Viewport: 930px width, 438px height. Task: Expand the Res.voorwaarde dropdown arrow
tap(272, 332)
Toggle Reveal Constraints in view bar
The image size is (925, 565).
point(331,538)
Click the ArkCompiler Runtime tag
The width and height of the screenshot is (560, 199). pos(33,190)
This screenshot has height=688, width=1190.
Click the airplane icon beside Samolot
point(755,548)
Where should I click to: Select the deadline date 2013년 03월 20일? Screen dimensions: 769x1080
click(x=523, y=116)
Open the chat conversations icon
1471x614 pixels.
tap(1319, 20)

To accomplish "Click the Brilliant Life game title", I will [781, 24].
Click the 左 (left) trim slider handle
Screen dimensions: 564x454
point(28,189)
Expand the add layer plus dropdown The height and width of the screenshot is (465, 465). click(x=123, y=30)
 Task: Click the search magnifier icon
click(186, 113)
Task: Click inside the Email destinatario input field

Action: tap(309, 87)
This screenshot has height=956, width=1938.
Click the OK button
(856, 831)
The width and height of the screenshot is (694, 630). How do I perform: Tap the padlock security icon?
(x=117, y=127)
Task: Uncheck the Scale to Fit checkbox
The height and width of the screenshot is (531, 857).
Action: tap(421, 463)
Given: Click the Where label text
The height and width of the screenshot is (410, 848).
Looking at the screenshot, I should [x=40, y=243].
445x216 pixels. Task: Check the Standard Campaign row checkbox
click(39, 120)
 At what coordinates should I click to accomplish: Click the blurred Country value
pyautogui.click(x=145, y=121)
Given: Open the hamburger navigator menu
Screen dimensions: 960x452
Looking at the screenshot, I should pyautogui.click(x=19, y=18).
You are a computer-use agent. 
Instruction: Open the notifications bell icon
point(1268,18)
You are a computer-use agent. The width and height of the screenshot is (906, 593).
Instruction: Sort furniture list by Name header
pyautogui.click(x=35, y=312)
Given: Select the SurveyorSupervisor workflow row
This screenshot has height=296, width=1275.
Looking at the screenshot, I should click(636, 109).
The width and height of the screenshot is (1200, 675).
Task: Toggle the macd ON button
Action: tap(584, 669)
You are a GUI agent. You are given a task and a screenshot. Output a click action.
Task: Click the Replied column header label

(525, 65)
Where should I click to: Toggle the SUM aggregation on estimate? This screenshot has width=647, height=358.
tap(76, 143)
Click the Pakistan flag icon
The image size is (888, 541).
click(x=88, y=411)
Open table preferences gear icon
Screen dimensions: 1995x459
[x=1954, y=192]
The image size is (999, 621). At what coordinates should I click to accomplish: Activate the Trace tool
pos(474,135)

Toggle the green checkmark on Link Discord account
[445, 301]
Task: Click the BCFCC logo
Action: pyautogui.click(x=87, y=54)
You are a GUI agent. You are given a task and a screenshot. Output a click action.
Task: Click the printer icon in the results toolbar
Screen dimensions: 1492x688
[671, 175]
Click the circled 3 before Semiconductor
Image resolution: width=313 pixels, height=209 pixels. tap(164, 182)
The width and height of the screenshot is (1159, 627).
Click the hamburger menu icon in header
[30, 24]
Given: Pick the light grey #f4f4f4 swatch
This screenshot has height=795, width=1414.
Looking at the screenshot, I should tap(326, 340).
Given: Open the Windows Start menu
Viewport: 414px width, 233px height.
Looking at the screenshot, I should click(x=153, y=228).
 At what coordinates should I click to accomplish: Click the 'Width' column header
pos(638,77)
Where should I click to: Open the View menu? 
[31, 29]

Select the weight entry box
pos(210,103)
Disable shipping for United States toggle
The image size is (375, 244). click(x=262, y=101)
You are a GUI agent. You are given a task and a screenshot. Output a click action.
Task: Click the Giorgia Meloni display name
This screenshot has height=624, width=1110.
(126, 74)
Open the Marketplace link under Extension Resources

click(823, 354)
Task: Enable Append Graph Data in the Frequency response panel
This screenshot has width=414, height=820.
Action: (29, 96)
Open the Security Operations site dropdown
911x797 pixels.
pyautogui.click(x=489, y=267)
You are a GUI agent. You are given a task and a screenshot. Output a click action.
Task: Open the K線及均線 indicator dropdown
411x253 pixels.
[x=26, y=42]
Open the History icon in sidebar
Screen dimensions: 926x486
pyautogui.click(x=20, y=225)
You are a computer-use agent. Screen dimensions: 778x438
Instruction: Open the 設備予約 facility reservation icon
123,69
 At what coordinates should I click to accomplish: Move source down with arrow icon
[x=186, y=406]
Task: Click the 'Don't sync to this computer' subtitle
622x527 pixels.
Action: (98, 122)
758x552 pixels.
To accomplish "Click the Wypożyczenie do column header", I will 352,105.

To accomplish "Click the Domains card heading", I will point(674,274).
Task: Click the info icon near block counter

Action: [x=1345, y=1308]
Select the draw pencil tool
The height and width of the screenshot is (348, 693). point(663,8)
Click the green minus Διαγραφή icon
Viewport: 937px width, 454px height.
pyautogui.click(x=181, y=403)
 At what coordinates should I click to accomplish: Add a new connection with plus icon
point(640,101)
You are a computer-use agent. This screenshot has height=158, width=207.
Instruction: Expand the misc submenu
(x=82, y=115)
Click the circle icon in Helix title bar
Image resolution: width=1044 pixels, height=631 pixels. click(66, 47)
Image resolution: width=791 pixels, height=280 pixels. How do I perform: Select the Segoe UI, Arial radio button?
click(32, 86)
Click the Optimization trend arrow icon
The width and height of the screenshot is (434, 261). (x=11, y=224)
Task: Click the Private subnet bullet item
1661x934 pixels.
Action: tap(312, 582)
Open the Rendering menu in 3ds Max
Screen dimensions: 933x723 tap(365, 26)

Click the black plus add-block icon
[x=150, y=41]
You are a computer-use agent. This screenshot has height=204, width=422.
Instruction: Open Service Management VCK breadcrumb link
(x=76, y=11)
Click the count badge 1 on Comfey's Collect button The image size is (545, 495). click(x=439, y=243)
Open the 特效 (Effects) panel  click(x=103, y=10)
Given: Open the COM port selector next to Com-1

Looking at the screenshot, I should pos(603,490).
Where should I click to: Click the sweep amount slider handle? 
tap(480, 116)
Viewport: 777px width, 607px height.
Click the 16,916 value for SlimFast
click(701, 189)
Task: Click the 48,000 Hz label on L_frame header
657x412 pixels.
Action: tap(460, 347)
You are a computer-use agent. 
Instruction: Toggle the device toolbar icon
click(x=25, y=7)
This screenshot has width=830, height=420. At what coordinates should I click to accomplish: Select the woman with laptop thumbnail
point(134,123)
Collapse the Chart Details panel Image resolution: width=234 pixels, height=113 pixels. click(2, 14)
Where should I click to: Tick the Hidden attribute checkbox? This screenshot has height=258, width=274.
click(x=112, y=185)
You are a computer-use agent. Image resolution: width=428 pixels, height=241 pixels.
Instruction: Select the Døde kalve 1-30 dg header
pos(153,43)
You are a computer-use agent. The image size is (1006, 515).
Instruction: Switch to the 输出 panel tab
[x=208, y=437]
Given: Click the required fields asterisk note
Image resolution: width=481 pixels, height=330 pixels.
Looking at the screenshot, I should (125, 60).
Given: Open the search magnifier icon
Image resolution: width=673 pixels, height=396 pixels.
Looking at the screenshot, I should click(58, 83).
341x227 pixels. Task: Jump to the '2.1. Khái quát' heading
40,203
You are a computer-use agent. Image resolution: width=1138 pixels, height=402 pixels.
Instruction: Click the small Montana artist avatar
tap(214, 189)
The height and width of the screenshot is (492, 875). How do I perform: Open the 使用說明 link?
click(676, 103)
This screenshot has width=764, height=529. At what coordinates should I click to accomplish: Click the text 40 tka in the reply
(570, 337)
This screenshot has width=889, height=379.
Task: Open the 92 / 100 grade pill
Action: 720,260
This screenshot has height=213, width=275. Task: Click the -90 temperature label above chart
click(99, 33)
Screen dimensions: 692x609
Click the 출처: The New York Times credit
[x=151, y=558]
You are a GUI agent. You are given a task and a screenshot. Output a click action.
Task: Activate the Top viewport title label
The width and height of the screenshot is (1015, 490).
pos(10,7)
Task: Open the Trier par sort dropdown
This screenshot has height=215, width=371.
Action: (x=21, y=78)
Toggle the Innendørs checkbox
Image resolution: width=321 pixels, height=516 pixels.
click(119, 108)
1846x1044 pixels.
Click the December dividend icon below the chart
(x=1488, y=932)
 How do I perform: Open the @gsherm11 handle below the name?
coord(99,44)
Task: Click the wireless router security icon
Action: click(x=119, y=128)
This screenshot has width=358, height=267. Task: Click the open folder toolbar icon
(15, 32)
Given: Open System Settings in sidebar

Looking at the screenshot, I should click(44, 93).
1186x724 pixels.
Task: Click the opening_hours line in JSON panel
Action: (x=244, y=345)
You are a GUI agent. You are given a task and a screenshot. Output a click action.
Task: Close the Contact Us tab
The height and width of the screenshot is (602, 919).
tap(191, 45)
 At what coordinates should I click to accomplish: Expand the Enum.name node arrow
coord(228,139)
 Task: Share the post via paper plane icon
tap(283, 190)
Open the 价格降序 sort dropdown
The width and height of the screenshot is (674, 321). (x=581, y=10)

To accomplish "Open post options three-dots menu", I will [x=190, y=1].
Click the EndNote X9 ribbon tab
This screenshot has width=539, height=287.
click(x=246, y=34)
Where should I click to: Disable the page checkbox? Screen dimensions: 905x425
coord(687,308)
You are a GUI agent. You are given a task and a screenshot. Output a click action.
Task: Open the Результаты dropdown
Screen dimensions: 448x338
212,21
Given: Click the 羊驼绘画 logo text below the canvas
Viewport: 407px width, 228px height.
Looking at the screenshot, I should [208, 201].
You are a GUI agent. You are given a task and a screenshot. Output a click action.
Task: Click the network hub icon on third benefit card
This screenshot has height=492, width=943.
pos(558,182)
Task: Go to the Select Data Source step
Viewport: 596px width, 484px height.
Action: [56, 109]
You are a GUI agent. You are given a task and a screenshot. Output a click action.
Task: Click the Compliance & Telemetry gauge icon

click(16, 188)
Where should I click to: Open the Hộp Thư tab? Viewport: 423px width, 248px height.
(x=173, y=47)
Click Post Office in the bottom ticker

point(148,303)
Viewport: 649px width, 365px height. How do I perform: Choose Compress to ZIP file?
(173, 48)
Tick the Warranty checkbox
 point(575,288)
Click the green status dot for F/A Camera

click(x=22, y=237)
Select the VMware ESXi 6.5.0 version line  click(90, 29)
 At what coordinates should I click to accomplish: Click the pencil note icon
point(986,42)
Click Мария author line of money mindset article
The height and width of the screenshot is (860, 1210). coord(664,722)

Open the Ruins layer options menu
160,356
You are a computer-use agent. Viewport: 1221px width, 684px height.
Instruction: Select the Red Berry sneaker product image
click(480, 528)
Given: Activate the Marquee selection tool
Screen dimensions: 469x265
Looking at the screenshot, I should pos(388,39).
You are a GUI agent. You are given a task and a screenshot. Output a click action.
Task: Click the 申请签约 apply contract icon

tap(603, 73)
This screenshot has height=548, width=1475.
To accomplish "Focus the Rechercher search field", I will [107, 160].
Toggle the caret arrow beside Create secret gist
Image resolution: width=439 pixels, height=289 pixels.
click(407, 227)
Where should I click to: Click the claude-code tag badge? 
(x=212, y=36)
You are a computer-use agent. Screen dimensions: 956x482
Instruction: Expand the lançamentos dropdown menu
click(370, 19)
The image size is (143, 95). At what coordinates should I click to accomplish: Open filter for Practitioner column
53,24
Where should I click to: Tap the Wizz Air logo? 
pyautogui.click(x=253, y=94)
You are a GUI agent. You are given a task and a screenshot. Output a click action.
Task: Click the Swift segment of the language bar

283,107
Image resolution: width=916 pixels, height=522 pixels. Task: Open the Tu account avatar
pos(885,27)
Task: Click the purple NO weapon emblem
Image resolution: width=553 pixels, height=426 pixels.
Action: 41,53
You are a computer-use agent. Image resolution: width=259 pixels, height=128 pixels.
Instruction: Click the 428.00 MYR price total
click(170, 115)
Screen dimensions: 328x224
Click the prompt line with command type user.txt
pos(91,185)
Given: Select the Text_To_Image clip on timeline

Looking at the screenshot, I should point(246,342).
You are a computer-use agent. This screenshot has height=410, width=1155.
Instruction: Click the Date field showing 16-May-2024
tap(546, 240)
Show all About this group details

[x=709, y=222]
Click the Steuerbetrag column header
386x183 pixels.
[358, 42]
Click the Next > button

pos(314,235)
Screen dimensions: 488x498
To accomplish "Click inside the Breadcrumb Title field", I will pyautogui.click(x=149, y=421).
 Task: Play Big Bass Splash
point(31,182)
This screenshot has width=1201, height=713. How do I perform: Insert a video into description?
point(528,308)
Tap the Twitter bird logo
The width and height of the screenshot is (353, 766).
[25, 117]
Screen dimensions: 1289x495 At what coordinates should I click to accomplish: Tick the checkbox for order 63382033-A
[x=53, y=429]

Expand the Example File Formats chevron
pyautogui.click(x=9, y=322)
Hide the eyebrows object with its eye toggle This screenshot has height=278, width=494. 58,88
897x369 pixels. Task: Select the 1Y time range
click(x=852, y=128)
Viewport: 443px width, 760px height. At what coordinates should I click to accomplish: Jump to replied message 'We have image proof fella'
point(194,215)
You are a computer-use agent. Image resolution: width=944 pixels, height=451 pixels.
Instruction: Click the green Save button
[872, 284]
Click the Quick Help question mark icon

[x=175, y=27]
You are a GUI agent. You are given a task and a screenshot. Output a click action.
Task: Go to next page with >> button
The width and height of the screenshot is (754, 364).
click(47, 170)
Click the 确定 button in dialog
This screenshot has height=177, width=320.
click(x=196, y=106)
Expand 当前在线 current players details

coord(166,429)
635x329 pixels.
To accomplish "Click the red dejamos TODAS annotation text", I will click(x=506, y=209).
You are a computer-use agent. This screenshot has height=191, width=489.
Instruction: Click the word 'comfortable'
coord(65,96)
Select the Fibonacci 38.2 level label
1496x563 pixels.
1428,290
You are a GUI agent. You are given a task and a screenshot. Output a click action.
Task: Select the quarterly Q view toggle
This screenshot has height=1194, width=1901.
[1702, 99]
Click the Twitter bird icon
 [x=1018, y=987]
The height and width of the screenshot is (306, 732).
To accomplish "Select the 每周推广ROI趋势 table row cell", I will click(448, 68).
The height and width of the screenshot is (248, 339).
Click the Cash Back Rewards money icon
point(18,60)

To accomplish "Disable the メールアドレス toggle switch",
^^^^^^^^
Revise the data from the line containing "Given: Click the required" through the line containing "Looking at the screenshot, I should (125, 60)." so that "asterisk" becomes "star", and give back only those lines with nothing else altered.

Given: Click the required fields star note
Image resolution: width=481 pixels, height=330 pixels.
Looking at the screenshot, I should (125, 60).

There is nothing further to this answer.